Don’t think it can happen to you? Many women have thought the same and have failed.
“It’s not possible.”
“There’s nothing that could ever cause me to do that.”
“I can flirt with the line and be just fine.”
Because the day will come where the line has been tested too much or the right trigger pushes you into a desperate need to find fulfillment in the wrong place.
Be mindful, my dear wives, and take a stand for your righteousness by proactively getting ahead of her to keep yourself pure. Here’s some advice:
- Be diligent (Gal. 6:7-8, 1 Pet. 5:8-9, 1 Cor. 6:18) – Set wise boundaries and be diligent to keep them because Satan is looking to take advantage of every opportunity. Limit private communication and contact with the opposite sex (especially someone you have an attractiveness to) to the best of your ability. Don’t fool yourself. The path to adultery usually starts with innocent intentions that turn into an emotional attachment over time. When you start making excuses why it’s okay to cross certain boundaries, that should be a red flag. Flee sexual immorality by listening to those little voices that say “stop” before it’s too late.

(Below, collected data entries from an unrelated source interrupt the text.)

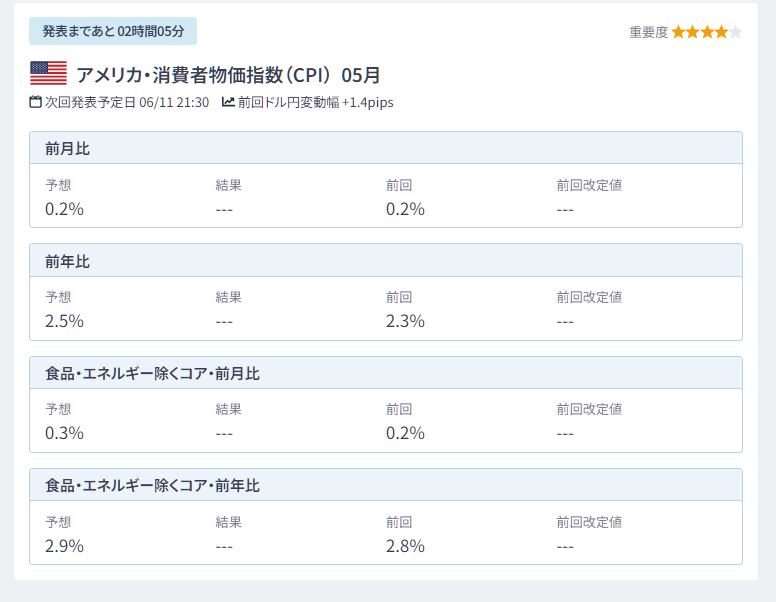Image resolution: width=776 pixels, height=602 pixels.
Task: Click the 2.8% core yearly previous value
Action: click(x=405, y=546)
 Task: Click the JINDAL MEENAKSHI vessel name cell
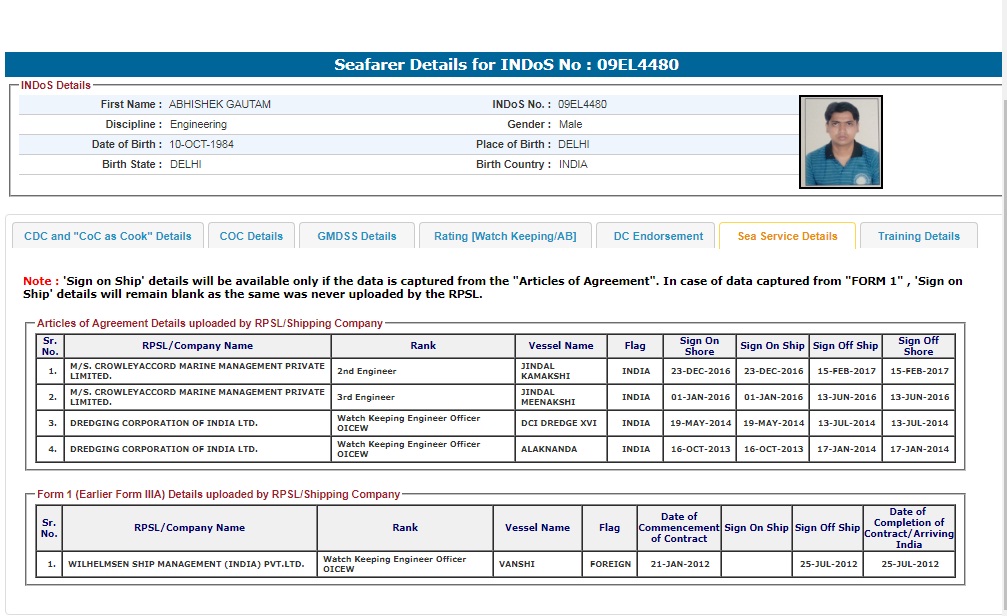pyautogui.click(x=562, y=397)
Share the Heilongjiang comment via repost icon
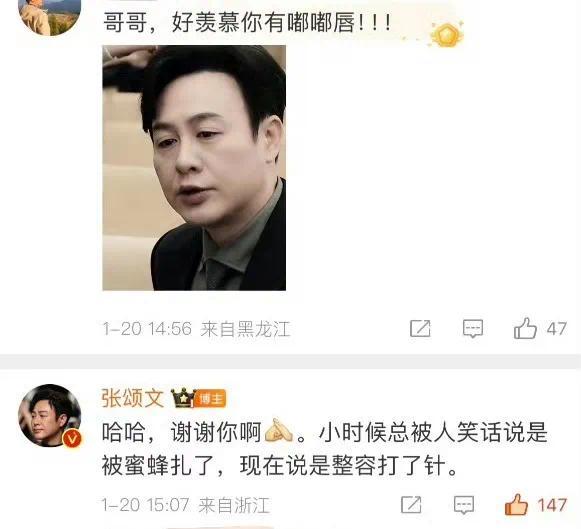Image resolution: width=581 pixels, height=529 pixels. click(x=420, y=328)
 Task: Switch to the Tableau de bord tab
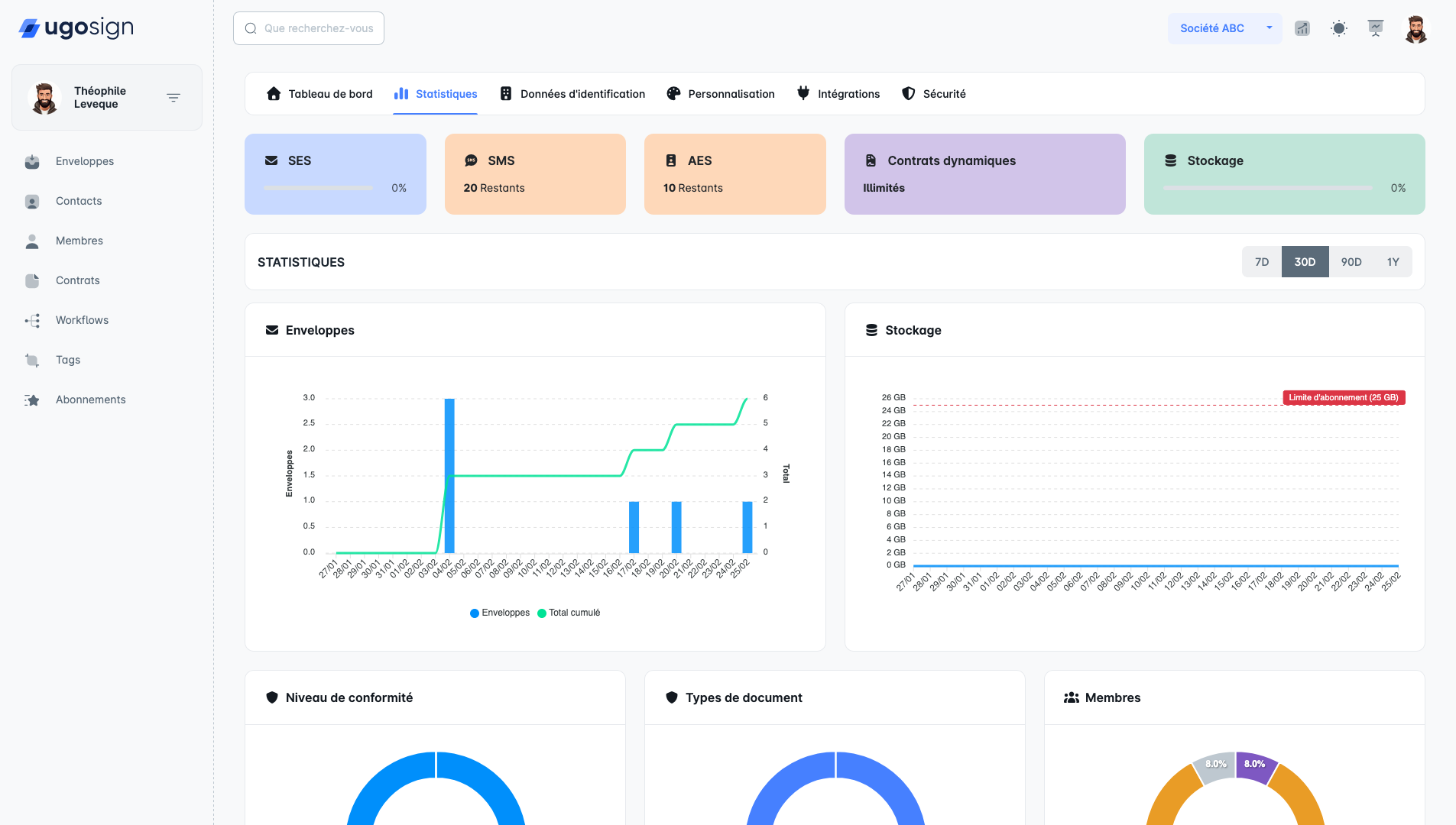[x=319, y=94]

- Be accountable (Gal. 6:2, James 5:16) – No one can just lock themselves in a vault and avoid every person of the opposite sex. We need to work together and communicate to accomplish things. This is where accountability is necessary. Recognize the potential temptations around you, talk to someone you trust, and be accountable. Keep an open dialogue going about who you’re in contact with and why. Mainly, this should be your husband, but I understand sometimes this is not always feasible. So, be sure to include a trusted sister.
- Be aware (Matt. 15:19, Mark 7:21) – With boundaries and accountability you should have this adultery thing mastered, right? Wrong. These are great tools to deter feeding these temptations and acting on sin, but be aware that anyone can be triggered to struggle with this at any time. An unfaithful spouse, sexual abuse, a change in health, a death, a rocky marriage, loss of a job, or anything past or present that causes a deep, painful void can push anyone to places they never thought they’d be. It’s scary to even fathom, but it does happen. What needs to take place first is an awareness of the real issue with the understanding that seeking something you know is harmful (even though you may not feel it’s harmful at the time) is really about the underlying issue within your own heart that needs healing.

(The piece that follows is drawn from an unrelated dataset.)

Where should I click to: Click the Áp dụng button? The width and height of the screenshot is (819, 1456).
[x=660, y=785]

- Be proactive (James 1:14-15, 1 Cor. 6:20, 1 Cor. 10:13) – While being proactive is the basis for every person who is working to prevent sin, it’s especially necessary when healing needs to take place. There are underlying issues that give intensity to the desire to commit adultery and they must be addressed directly. Don’t buy into the delusion that your emptiness can be filled with this sin. It’s a deception from Satan and will only lead to worse pain than what you’re already experiencing. Be proactive by doing whatever is feasible to heal even it if means having some very uncomfortable conversations, admitting some grave wrongs, confronting or leaving behind a difficult past, cutting off a toxic nonmarital relationship, or being vunerable enough to seek counseling. Even if complete healing doesn’t happen, any improvement from where you’re at now can certainly make your desires more manageable. Always be sure to concentrate your energy and passions into your own marriage as much as possible, and most importantly, immerse yourself in God’s word and pray earnestly to remind yourself of the special value God places on you and the complete, spiritual healing that’s found in Christ. If you lay your heart open to God and do this faithfully, God will provide you the means of escape from adultery.

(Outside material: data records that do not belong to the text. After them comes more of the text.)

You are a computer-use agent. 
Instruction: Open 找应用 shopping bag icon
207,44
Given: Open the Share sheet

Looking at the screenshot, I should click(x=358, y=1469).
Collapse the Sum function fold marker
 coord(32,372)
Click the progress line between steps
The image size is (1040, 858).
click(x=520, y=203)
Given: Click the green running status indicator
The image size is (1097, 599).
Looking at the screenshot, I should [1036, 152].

You can do it! With God’s guidance, you can defeat the adulterous woman who looks for satisfaction and validation in all the wrong places. You can remain faithful to your companion and the covenant for which you made before God. And when you do, you will experience a deep peace and healing that no person in this world can provide.
Wise Father, by Your wisdom, Solomon writes a warning to beware of the adulterous. Let me never become that! I will be diligent, accountable, aware, and proactive so as to be sure I am remaining faithful to my companion and the covenant I made before You. Thank you for the means of escape You give me for I know that in Christ I am able to overcome all desires that lead me to sin. What tremendous value You have placed on my soul with the spiritual healing I receive through the love of my Savior! Amen!